• **Task prompt**:
Are you able to quote each entry exactly as written?

• **Data**:
##############################

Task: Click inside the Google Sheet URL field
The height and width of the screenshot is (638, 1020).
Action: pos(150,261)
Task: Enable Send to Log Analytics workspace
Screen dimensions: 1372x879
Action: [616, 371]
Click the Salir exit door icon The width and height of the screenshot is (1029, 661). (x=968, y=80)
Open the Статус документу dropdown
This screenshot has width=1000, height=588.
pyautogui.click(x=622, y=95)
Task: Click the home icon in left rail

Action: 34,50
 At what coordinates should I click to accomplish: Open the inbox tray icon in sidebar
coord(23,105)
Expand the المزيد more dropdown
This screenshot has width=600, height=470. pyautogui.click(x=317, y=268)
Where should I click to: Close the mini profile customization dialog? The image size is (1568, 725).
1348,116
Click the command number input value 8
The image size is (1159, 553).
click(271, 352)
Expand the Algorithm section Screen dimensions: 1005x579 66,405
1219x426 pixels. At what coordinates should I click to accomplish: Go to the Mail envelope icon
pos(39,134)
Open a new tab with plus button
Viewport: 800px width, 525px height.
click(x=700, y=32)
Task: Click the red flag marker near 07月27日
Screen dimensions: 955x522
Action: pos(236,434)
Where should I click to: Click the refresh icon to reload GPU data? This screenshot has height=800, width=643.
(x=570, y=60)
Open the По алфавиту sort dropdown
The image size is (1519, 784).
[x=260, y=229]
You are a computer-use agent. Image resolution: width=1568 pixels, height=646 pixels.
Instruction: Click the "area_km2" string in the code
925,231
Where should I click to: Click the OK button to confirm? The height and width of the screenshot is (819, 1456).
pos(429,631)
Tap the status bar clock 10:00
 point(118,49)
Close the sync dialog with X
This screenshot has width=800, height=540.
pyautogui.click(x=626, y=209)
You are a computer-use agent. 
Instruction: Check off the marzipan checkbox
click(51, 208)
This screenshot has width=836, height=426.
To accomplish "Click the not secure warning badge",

##############################

• **Finished task**:
Task: Click inside the Google Sheet URL field
The height and width of the screenshot is (638, 1020).
Action: pos(150,261)
Task: Enable Send to Log Analytics workspace
Screen dimensions: 1372x879
Action: [616, 371]
Click the Salir exit door icon The width and height of the screenshot is (1029, 661). (x=968, y=80)
Open the Статус документу dropdown
This screenshot has width=1000, height=588.
pyautogui.click(x=622, y=95)
Task: Click the home icon in left rail

Action: 34,50
 At what coordinates should I click to accomplish: Open the inbox tray icon in sidebar
coord(23,105)
Expand the المزيد more dropdown
This screenshot has width=600, height=470. pyautogui.click(x=317, y=268)
Where should I click to: Close the mini profile customization dialog? The image size is (1568, 725).
1348,116
Click the command number input value 8
The image size is (1159, 553).
click(271, 352)
Expand the Algorithm section Screen dimensions: 1005x579 66,405
1219x426 pixels. At what coordinates should I click to accomplish: Go to the Mail envelope icon
pos(39,134)
Open a new tab with plus button
Viewport: 800px width, 525px height.
click(x=700, y=32)
Task: Click the red flag marker near 07月27日
Screen dimensions: 955x522
Action: pos(236,434)
Where should I click to: Click the refresh icon to reload GPU data? This screenshot has height=800, width=643.
(x=570, y=60)
Open the По алфавиту sort dropdown
The image size is (1519, 784).
[x=260, y=229]
You are a computer-use agent. Image resolution: width=1568 pixels, height=646 pixels.
Instruction: Click the "area_km2" string in the code
925,231
Where should I click to: Click the OK button to confirm? The height and width of the screenshot is (819, 1456).
pos(429,631)
Tap the status bar clock 10:00
 point(118,49)
Close the sync dialog with X
This screenshot has width=800, height=540.
pyautogui.click(x=626, y=209)
You are a computer-use agent. 
Instruction: Check off the marzipan checkbox
click(51, 208)
This screenshot has width=836, height=426.
To accomplish "Click the not secure warning badge",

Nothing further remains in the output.